▶ Material for this exercise
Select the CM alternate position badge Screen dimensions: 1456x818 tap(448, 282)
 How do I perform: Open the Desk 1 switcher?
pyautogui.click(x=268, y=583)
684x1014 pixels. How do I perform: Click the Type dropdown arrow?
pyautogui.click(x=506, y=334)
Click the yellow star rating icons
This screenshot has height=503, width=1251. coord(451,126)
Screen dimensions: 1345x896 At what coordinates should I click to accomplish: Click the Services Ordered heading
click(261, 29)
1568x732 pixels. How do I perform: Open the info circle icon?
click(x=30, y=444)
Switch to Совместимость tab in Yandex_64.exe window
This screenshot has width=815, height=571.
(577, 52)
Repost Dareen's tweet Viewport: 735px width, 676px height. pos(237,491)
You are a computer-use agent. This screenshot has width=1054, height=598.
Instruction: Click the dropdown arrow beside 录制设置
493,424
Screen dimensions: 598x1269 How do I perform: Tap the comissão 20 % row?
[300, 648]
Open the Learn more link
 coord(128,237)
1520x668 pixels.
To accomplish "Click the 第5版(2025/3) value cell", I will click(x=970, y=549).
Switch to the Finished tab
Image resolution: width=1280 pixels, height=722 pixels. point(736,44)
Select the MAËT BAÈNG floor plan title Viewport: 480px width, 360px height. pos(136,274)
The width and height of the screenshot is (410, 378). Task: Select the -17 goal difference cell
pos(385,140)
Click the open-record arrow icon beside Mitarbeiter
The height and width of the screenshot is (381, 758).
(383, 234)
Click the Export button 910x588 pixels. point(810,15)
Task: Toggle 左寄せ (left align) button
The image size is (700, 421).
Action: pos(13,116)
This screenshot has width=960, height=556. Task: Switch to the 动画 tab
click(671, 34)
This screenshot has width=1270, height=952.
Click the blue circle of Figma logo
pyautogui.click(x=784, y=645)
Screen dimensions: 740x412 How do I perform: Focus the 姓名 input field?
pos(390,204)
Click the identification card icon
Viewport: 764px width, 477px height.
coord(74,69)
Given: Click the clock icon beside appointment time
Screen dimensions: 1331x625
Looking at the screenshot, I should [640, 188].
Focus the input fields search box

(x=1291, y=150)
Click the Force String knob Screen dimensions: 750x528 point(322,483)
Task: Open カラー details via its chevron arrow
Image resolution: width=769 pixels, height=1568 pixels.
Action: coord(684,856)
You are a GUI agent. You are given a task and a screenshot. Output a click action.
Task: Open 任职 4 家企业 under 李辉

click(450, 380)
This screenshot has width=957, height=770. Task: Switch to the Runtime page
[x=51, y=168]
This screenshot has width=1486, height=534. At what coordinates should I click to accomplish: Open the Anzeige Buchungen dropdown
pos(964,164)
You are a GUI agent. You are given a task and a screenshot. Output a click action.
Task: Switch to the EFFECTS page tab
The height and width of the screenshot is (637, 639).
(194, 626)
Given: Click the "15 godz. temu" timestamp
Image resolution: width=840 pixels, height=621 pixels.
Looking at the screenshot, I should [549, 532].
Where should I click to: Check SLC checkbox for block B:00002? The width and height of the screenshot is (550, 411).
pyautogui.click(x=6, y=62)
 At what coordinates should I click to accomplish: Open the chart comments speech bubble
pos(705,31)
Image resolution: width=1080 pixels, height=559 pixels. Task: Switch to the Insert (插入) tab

▶ Prompt
In full and exactly as written, reproduce the records above.

▶ Written answer
Select the CM alternate position badge Screen dimensions: 1456x818 tap(448, 282)
 How do I perform: Open the Desk 1 switcher?
pyautogui.click(x=268, y=583)
684x1014 pixels. How do I perform: Click the Type dropdown arrow?
pyautogui.click(x=506, y=334)
Click the yellow star rating icons
This screenshot has height=503, width=1251. coord(451,126)
Screen dimensions: 1345x896 At what coordinates should I click to accomplish: Click the Services Ordered heading
click(261, 29)
1568x732 pixels. How do I perform: Open the info circle icon?
click(x=30, y=444)
Switch to Совместимость tab in Yandex_64.exe window
This screenshot has width=815, height=571.
(577, 52)
Repost Dareen's tweet Viewport: 735px width, 676px height. pos(237,491)
You are a computer-use agent. This screenshot has width=1054, height=598.
Instruction: Click the dropdown arrow beside 录制设置
493,424
Screen dimensions: 598x1269 How do I perform: Tap the comissão 20 % row?
[300, 648]
Open the Learn more link
 coord(128,237)
1520x668 pixels.
To accomplish "Click the 第5版(2025/3) value cell", I will click(x=970, y=549).
Switch to the Finished tab
Image resolution: width=1280 pixels, height=722 pixels. point(736,44)
Select the MAËT BAÈNG floor plan title Viewport: 480px width, 360px height. pos(136,274)
The width and height of the screenshot is (410, 378). Task: Select the -17 goal difference cell
pos(385,140)
Click the open-record arrow icon beside Mitarbeiter
The height and width of the screenshot is (381, 758).
(383, 234)
Click the Export button 910x588 pixels. point(810,15)
Task: Toggle 左寄せ (left align) button
The image size is (700, 421).
Action: pos(13,116)
This screenshot has width=960, height=556. Task: Switch to the 动画 tab
click(671, 34)
This screenshot has width=1270, height=952.
Click the blue circle of Figma logo
pyautogui.click(x=784, y=645)
Screen dimensions: 740x412 How do I perform: Focus the 姓名 input field?
pos(390,204)
Click the identification card icon
Viewport: 764px width, 477px height.
coord(74,69)
Given: Click the clock icon beside appointment time
Screen dimensions: 1331x625
Looking at the screenshot, I should [640, 188].
Focus the input fields search box

(x=1291, y=150)
Click the Force String knob Screen dimensions: 750x528 point(322,483)
Task: Open カラー details via its chevron arrow
Image resolution: width=769 pixels, height=1568 pixels.
Action: coord(684,856)
You are a GUI agent. You are given a task and a screenshot. Output a click action.
Task: Open 任职 4 家企业 under 李辉

click(450, 380)
This screenshot has width=957, height=770. Task: Switch to the Runtime page
[x=51, y=168]
This screenshot has width=1486, height=534. At what coordinates should I click to accomplish: Open the Anzeige Buchungen dropdown
pos(964,164)
You are a GUI agent. You are given a task and a screenshot. Output a click action.
Task: Switch to the EFFECTS page tab
The height and width of the screenshot is (637, 639).
(194, 626)
Given: Click the "15 godz. temu" timestamp
Image resolution: width=840 pixels, height=621 pixels.
Looking at the screenshot, I should [549, 532].
Where should I click to: Check SLC checkbox for block B:00002? The width and height of the screenshot is (550, 411).
pyautogui.click(x=6, y=62)
 At what coordinates should I click to accomplish: Open the chart comments speech bubble
pos(705,31)
Image resolution: width=1080 pixels, height=559 pixels. Task: Switch to the Insert (插入) tab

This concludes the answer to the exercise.